BVI: Norman Island
21st to 26th Dec 2016
“The largest British islands are Tortola, Virgin Gorda, Jost van Dyke and Anegada, the latter being slightly set apart, while the former are grouped together around the Sir Francis Drake channel.
There are 60 islands and cays to explore in the BVI Chain. Like a beautifully weathered sea glass necklace, each has its own hue. ”
“Norman Island is an island located at the southern tip of the British Virgin Islands. The history of this sprawling 610-acre island, is steeped in fantastic tales of pirates and buried treasure, as told by Robert Louis Stevenson in his famous children's classic, Treasure Island.”
On our way to Norman we stock up in Road Town. On the pier in the Harbor we saw a boat that seriously cater for visiting friends….. From Road Town Harbour we had a short 6nm sail to Norman Island. Norman is the southern perimeter of Sir Francis Drake Channel.
A Tidbit of History ... more treasure found in the Caves!
“Fast forward from 1750 and the story of Treasure Island, to 1910 ... Legend has it that Henry Crequ , a hard working fisherman from Anegada found more than a few doubloons in one of the caves when he was forced to seek refuge from a storm and took his little fishing boat into one of the caves. The little boat was repeatedly bashed up against the wall of the cave by the waves, dislodging several rocks from the cave wall. The rocks fell into his boat, along with several doubloons. The truth is mired in history as no official records of his find exist. If Mr. Creque's story is true, and it seems it probably is, the doubloons were very likely a part of the haul pilfered from the Spanish galleon, "Nuestra Senora de Guadalupe".
Early morning we Kayaked around the Northern tip from the bight to Privateer Bay and snorkeled the caves.
Entering one of the caves.
A school of local Glassy Sweepers. Sweepers are nocturnal and seek shelter under ledges or in caves.
Enjoying the interesting rock formations and colors
Exploring the caves! Perhaps some treasure……..
Deadman's Chest found in one of the caves, but the treasure was long gone. Left a small bottle of KWV brandy of South Africa in the chest.

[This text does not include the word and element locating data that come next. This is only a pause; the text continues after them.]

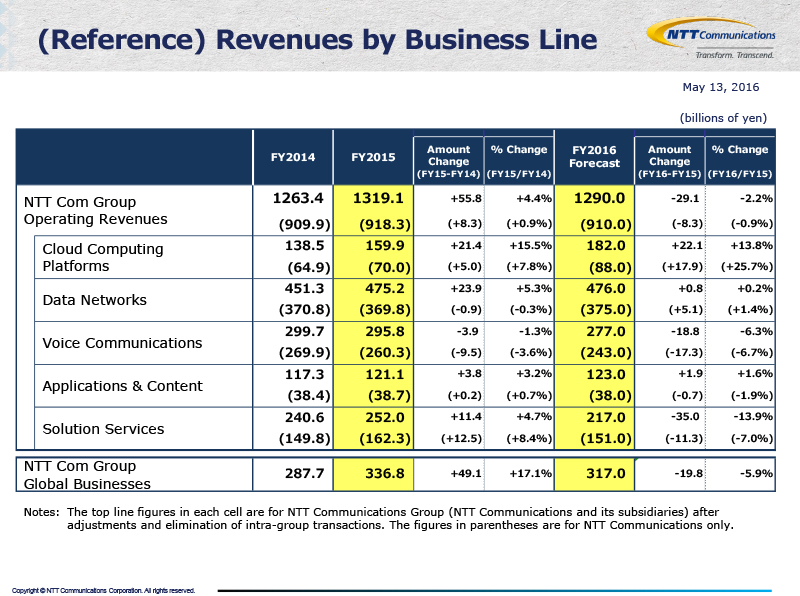
Task: Click the billions of yen unit label
Action: coord(723,118)
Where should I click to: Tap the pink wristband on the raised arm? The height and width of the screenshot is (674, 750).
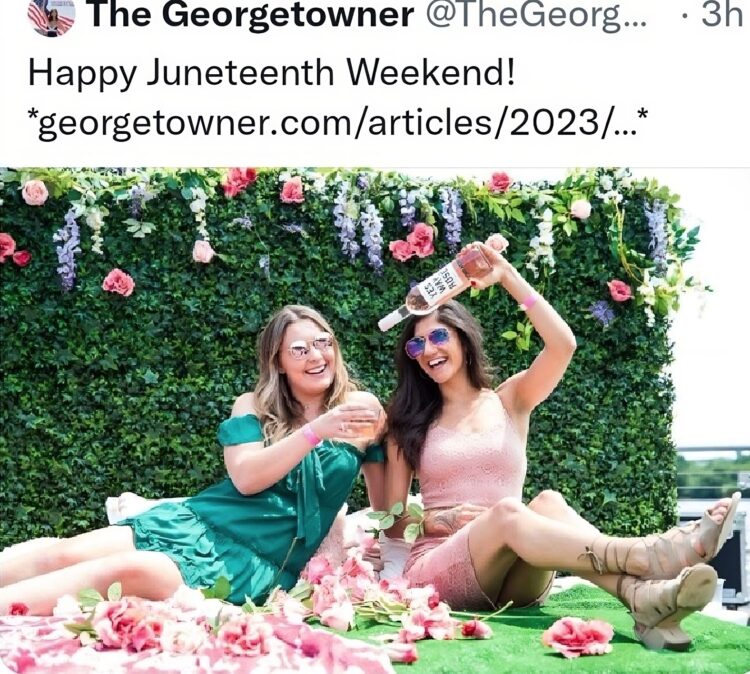tap(529, 302)
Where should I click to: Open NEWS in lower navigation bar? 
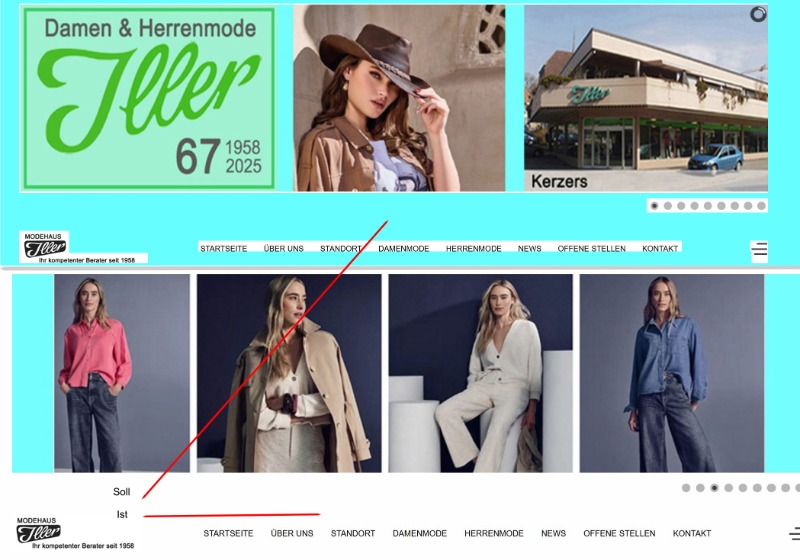(553, 533)
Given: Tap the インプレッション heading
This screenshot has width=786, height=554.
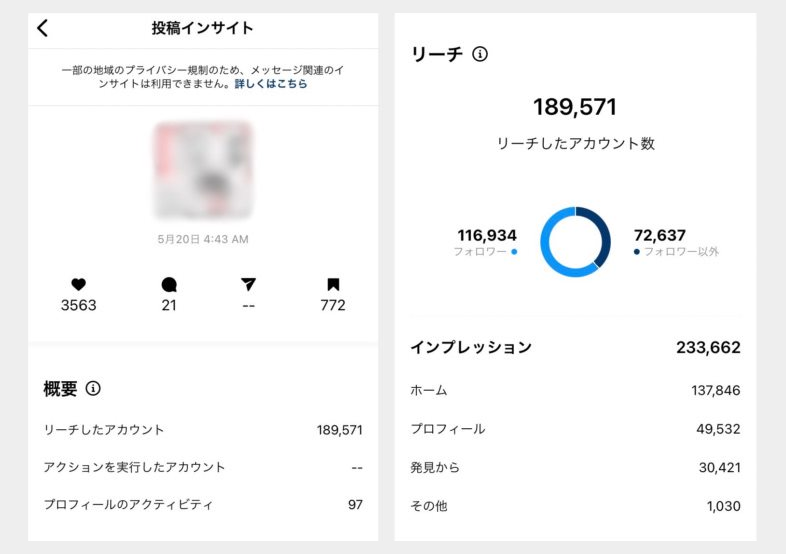Looking at the screenshot, I should click(x=471, y=348).
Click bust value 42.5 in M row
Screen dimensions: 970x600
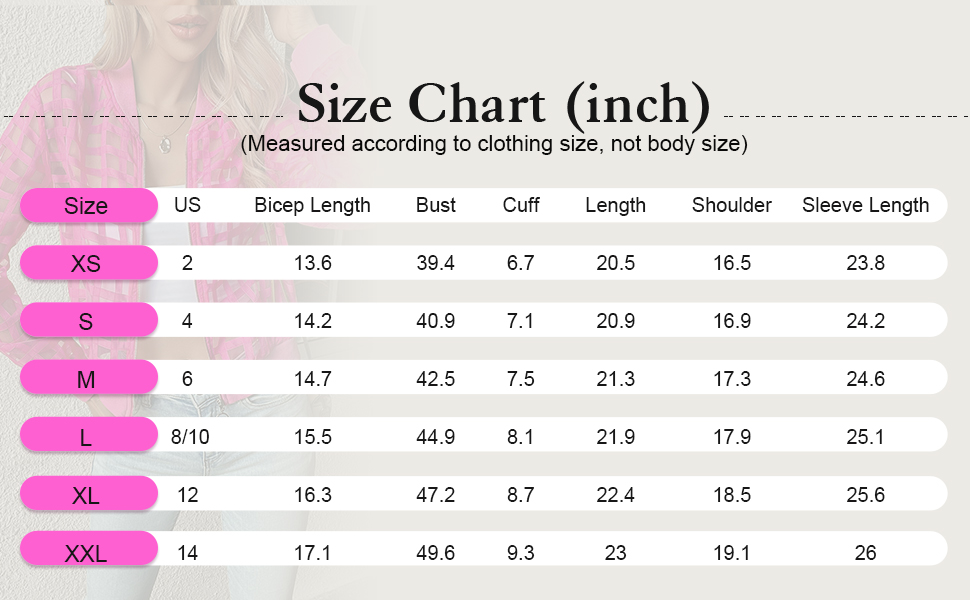[436, 379]
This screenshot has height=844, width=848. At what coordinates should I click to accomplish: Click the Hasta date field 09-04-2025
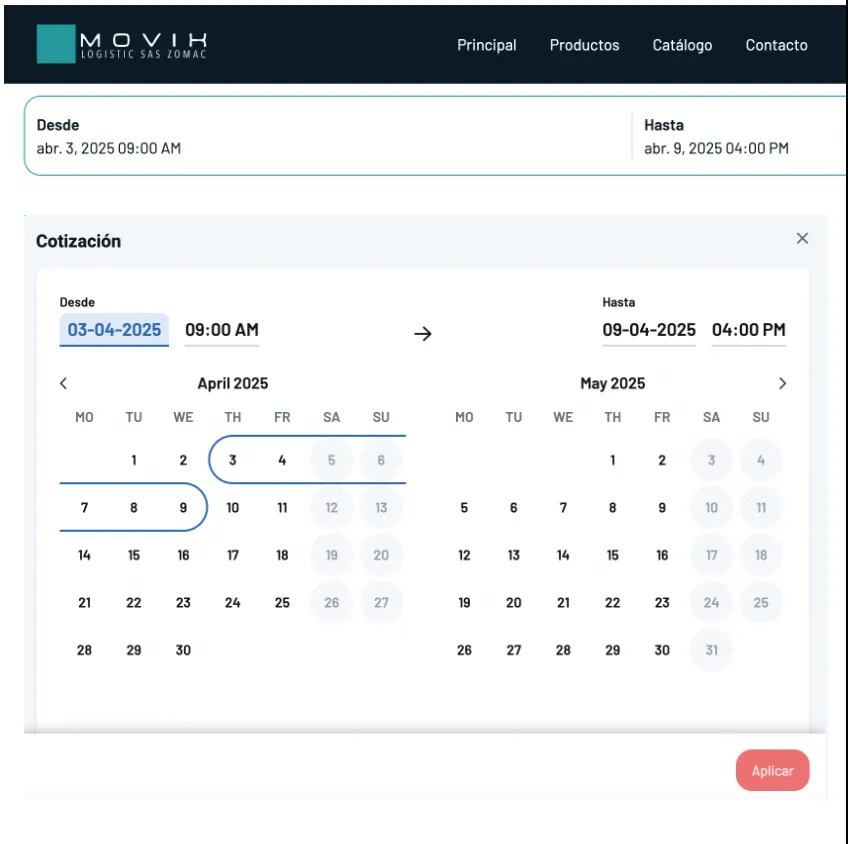pos(649,330)
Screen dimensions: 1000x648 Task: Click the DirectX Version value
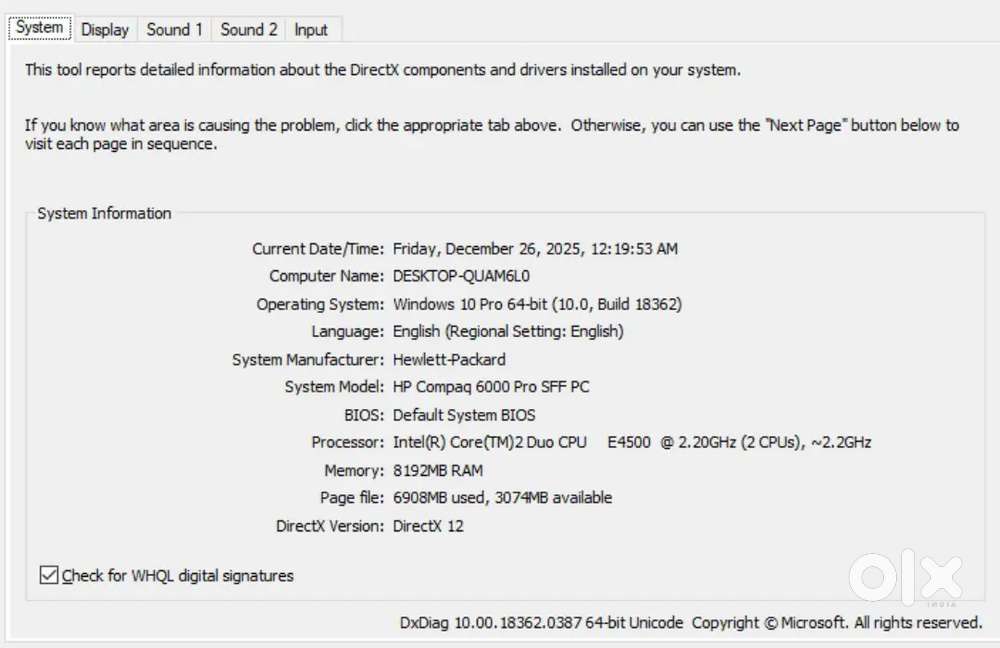(428, 526)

Steep cliffs overhanging the entrance to the caves at Treasure Point.
An abundance of small colorful fish.
The Indians, a formation of protruding rocks surrounded by reefs..
A National Park mooring was picked up between two pinnacles. Even from the surface the underwater ferns could be seen.
Benures Bay is a secluded magical bay without any mooring buoys (no chartering boats). There's no beach in the bay just a rocky shoreline with the mountains a lush green vegetation.
The water was clear. On one of the snorkels from Vagabund we managed to see five turtles. On each snorkel we discovered something new, there was and abundance of sea life with lots of different fish in a coral garden.
Enjoying freshly caught fish for Brunch. Zack still licking his wounds after a couple of big tarpon destroyed his light tackle last night.
The boat next to us snorkeling with their dog.
There's a great hiking trail that starts at the southeast end of Benuares Bay that leads to a look out over Money Bay. Apparently the trail can be followed right down to the bay.
On the hike we were surrounded with lush green vegetation and lots of bright orange butterflies. The earthy humid smell and steady walk surface was enjoyed after being for some time on the water.
The Island is full of pirate history and mysteries. The local commercial businesses latched onto this opportunity. Old Christmas afternoon we enjoyed lunch at the Pirates Beach Bar and Restaurant at the head of the Bight. Peak season at peak time and the service and food was still good. We enjoyed escaping shortly afterwards to the more secluded Benures Bay were we rounded up all the yachties in the bay to come and spend Christmas Eve on Vagabund. Each boat’s crew brought some interesting snacks and drinks. Exchanging “from where and where too’s” resulting in sharing good anchor spots, recipes and contact details.
On Christmas each one was on his own boat. Christmas lunch was special and private on Vagabund.